Hilary and John Mitchell: History, Te Tau Ihu O Te Waka Volume II: Te Ara Hou - The New Society .
Gregory O'Brien: Reference and anthology, A Nest of Singing Birds: 100 years of the New Zealand School Journal

Lifestyle and contemporary culture: Mau Moko: The World of Maori Tattoo by Ngahuia Te Awekotuku with Linda Waimarie Nikora, Mohi Rua and Rolinda Karapu.
Bill Hammond: Illustrative, Jingle Jangle Morning by Jennifer Hay, with Ron Brownson, Chris Knox and Laurence Aberhart, designed by Aaron Beehre.
Jessica Le Bas: Best first book award for poetry, Incognito.
Alan Clarke: Best first book award for non-fiction: The Great Sacred Forest of Tane - Te Wao Tapu Nui a Tane: A Natural Pre-History of Aotearoa New Zealand.

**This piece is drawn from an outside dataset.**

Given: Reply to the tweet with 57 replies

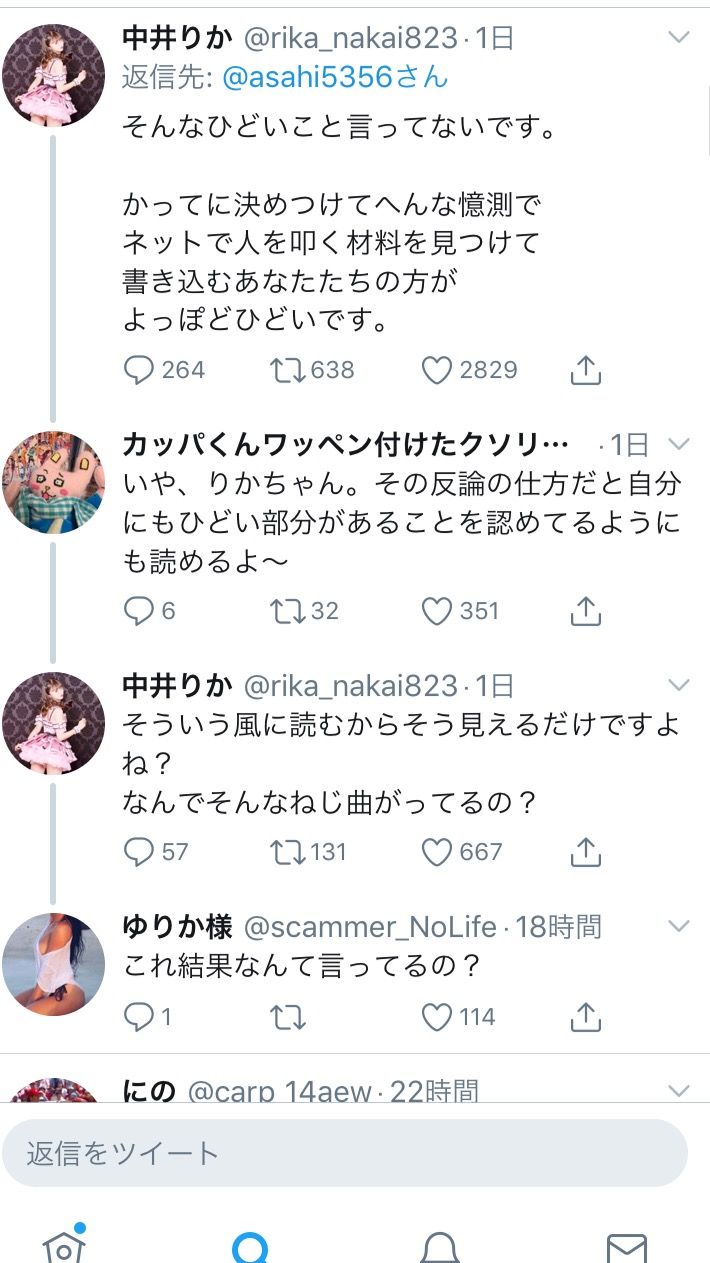Looking at the screenshot, I should coord(138,852).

This post is by Alicia Ponder.

Friday, July 18, 2008

BOOK OF THE WEEK: The Pop-Up Book of Invasions

Review by Mary McCallum: It didn't win the Montana NZ Poetry Award today but it's still gorgeous. I got it for my birthday and fell in love with a poem that it fell open to which began 'A book is like an/egg...'

Another firm favourite already is Midden which begins: 'Words are piled deep/ here. Middens of /language, dungheaps/ of song...' Farrell is talking about Ireland, the home of her ancestors.

Her publisher AUP says:
The Book of Invasions - Lebor Gabála Érenn - is a compilation of manuscripts describing the very specific discovery of Ireland ('on the fifteenth, on a Saturday') following the Creation and the Flood. The Pop-Up Book of Invasions is Fiona Farrell's poetic response to a six-month stay in Ireland as inaugural recipient of the Rathcoola Residency for Australians and New Zealanders in County Cork.

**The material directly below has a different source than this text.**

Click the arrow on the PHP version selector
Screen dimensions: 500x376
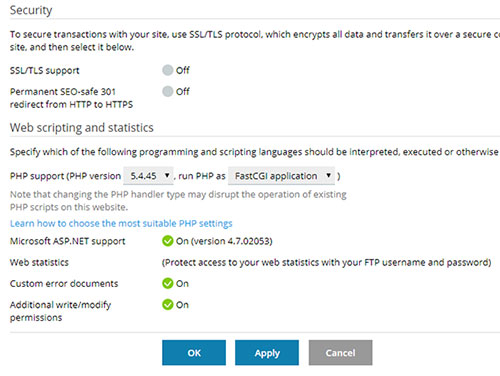167,175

'Part travelogue, part family record, part song and myth and history rewritten, this collection revels and laments in equal measure in a landscape deeply inscribed with narrative. The poet also remembers her Irish father now dead who emigrated to the Antipodes and all the many migrations or 'invasions' of the past and the present. A beautifully constructed, thoughtful, topical and original book.'

My mother who has Irish ancestors too read it in an evening and couldn't stop talking about it when I saw her. She loved the poem about Farrell's daughter who had dreadlocks not unlike the matted multi-coloured hair of her ancestors. She especially liked the wonderful notes at the end which fleshed out the poems.

Highly recommended.

And now I'd better go and read Janet Charman's Cold Snack. She was announced today as the winner of the Montana NZ Poetry Award.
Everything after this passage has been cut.